GOAL
Return the entries below verbatim, beginning at the line that contains "At what coordinates should I click to accomplish: Pick" and stopping after the final entry.

PROVIDED ENTRIES
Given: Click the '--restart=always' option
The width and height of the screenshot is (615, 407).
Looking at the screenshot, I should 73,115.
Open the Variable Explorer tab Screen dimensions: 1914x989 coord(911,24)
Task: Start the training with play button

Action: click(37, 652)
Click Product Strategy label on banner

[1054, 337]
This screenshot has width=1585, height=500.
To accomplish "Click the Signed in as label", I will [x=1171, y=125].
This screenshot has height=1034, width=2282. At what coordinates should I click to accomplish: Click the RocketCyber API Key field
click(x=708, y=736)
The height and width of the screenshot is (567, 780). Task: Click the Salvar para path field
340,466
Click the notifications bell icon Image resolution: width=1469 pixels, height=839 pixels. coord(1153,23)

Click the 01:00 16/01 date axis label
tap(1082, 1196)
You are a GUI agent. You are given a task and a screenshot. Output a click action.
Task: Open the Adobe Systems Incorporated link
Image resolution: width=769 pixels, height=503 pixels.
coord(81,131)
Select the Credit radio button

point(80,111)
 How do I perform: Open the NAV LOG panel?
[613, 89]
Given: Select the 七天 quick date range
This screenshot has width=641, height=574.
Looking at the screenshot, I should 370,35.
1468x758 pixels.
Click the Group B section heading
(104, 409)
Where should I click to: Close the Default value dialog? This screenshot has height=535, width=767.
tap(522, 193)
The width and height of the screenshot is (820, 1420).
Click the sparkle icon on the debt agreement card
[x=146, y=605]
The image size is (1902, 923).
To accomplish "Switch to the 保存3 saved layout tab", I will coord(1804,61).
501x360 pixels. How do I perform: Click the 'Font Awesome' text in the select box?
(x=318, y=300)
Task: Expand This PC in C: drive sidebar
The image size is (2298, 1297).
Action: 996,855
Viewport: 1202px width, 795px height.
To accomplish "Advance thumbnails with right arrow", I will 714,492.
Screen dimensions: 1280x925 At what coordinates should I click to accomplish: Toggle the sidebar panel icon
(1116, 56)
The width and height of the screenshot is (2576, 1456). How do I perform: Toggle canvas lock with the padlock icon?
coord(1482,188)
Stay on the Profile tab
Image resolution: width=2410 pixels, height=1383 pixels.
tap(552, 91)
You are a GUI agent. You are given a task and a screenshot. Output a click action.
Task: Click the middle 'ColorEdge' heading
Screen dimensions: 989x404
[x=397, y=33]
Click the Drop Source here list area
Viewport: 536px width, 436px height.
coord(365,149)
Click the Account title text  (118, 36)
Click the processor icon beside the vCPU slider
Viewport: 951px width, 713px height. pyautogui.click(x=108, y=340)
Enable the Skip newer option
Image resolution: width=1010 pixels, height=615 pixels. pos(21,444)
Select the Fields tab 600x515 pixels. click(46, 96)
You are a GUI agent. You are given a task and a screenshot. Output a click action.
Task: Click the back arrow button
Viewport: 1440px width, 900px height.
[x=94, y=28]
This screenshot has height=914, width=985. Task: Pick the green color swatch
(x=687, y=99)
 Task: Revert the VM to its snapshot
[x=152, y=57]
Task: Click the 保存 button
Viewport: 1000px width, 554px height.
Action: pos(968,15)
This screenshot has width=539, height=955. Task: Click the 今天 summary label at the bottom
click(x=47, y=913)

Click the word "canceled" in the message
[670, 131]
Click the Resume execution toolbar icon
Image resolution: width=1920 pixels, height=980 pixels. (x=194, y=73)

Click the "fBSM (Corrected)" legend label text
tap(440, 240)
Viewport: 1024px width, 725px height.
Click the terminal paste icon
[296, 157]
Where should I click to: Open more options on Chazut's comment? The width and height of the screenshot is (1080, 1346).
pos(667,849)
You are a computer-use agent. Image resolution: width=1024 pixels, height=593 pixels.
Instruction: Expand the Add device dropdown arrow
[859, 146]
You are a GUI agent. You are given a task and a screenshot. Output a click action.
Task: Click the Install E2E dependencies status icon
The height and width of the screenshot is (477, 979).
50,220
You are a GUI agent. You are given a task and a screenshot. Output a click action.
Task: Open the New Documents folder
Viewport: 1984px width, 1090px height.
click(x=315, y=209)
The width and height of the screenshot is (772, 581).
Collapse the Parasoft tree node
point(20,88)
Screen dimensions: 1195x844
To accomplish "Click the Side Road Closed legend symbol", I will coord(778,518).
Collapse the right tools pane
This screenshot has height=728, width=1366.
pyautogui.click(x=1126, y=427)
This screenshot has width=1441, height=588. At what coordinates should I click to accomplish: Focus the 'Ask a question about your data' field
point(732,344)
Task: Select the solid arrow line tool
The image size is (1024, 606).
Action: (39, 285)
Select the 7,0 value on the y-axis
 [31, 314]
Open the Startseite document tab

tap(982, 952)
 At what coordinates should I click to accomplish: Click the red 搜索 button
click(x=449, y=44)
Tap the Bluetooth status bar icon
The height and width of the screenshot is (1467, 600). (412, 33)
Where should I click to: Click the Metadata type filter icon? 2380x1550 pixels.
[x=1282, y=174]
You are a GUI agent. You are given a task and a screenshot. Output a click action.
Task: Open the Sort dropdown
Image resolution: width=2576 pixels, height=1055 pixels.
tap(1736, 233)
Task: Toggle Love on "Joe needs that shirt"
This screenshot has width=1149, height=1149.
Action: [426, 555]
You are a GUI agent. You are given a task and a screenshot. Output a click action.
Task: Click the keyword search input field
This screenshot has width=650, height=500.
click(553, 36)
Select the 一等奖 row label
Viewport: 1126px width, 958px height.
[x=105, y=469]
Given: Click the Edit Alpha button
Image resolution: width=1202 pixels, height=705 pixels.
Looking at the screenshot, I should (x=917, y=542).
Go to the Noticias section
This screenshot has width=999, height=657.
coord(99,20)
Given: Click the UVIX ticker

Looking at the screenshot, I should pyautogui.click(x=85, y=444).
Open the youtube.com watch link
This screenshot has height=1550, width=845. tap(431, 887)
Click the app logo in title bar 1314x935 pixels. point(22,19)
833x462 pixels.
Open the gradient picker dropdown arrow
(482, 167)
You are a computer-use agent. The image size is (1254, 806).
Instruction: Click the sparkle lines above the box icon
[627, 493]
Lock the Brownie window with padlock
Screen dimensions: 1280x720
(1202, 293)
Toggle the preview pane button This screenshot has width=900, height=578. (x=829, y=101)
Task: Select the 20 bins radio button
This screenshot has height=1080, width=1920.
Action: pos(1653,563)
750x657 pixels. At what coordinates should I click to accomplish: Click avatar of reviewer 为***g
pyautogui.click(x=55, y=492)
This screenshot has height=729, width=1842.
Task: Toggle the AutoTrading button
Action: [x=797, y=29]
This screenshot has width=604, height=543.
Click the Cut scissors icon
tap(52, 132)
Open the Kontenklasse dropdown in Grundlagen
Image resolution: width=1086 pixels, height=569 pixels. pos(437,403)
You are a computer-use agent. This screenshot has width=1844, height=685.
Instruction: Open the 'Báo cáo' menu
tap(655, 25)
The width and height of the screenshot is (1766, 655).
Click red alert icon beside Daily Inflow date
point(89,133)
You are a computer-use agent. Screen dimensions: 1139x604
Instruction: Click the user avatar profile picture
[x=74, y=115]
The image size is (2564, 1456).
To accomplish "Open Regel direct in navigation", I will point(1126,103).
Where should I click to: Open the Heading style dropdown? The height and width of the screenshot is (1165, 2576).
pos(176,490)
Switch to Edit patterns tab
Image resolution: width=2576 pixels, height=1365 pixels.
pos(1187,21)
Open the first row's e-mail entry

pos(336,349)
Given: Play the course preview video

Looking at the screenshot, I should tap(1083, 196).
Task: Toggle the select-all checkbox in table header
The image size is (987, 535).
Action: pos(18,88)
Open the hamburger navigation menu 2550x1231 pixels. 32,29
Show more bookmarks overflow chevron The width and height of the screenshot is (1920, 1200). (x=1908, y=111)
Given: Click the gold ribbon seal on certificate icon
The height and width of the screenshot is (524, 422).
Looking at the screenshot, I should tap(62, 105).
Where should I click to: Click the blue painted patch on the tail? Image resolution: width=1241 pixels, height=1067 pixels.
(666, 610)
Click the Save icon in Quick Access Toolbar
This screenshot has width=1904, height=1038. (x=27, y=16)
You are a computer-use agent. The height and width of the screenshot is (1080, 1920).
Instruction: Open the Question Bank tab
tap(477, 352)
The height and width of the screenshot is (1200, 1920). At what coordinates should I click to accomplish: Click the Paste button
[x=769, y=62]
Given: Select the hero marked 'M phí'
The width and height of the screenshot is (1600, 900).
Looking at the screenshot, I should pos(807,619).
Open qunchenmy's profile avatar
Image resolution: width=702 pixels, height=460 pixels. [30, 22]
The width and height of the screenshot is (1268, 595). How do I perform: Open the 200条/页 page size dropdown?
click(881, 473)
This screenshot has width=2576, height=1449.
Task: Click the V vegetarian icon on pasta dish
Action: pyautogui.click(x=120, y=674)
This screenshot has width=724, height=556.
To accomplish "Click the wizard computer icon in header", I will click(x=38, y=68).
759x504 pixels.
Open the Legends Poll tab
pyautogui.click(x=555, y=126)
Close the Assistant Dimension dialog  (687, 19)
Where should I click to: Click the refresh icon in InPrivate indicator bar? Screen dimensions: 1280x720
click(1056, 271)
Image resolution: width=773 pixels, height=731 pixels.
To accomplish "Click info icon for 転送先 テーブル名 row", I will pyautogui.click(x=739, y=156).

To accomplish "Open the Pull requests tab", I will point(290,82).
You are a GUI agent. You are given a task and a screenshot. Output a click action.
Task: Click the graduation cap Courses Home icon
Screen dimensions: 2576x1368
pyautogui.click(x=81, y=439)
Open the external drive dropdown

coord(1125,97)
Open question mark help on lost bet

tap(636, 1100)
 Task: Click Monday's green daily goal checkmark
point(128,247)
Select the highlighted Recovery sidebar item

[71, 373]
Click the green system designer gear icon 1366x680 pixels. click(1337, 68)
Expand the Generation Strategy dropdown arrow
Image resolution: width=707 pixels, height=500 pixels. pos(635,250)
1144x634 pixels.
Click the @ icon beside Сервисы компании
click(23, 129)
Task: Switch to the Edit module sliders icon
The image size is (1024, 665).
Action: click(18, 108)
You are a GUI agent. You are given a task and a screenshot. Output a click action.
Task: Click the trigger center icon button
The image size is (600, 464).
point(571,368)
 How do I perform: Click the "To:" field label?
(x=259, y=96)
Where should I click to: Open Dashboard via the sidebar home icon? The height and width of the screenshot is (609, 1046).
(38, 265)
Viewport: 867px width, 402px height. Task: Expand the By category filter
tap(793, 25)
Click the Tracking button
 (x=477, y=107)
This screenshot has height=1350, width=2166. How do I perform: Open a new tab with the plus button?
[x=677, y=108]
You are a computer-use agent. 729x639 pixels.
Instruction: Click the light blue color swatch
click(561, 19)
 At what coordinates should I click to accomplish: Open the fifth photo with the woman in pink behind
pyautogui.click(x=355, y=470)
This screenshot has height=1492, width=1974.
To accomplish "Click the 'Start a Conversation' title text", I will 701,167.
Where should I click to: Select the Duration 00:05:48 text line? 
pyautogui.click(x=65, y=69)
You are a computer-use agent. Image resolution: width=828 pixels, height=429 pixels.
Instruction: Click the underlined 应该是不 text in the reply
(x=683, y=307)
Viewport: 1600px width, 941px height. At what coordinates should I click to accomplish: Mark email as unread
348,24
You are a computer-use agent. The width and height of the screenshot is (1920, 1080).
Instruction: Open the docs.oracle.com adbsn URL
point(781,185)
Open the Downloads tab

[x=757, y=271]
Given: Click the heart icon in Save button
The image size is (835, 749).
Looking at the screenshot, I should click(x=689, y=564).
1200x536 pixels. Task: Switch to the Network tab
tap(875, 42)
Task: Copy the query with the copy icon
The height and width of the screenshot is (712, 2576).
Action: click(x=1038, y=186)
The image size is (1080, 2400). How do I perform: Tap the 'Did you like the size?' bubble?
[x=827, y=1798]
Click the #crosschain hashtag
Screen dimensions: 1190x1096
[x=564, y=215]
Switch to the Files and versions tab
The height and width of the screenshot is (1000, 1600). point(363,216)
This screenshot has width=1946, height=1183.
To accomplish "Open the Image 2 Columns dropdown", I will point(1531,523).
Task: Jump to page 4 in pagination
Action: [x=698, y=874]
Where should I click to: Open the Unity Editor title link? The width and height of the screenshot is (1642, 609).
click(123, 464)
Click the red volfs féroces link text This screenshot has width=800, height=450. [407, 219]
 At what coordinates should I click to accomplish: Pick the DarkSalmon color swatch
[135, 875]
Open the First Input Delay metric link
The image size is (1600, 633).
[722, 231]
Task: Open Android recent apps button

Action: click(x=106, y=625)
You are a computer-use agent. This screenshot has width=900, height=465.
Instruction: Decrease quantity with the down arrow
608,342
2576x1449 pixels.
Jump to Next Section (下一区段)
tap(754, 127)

RIGHT ANSWER
 At what coordinates should I click to accomplish: Pick the DarkSalmon color swatch
[135, 875]
Open the First Input Delay metric link
The image size is (1600, 633).
[722, 231]
Task: Open Android recent apps button

Action: click(x=106, y=625)
You are a computer-use agent. This screenshot has width=900, height=465.
Instruction: Decrease quantity with the down arrow
608,342
2576x1449 pixels.
Jump to Next Section (下一区段)
tap(754, 127)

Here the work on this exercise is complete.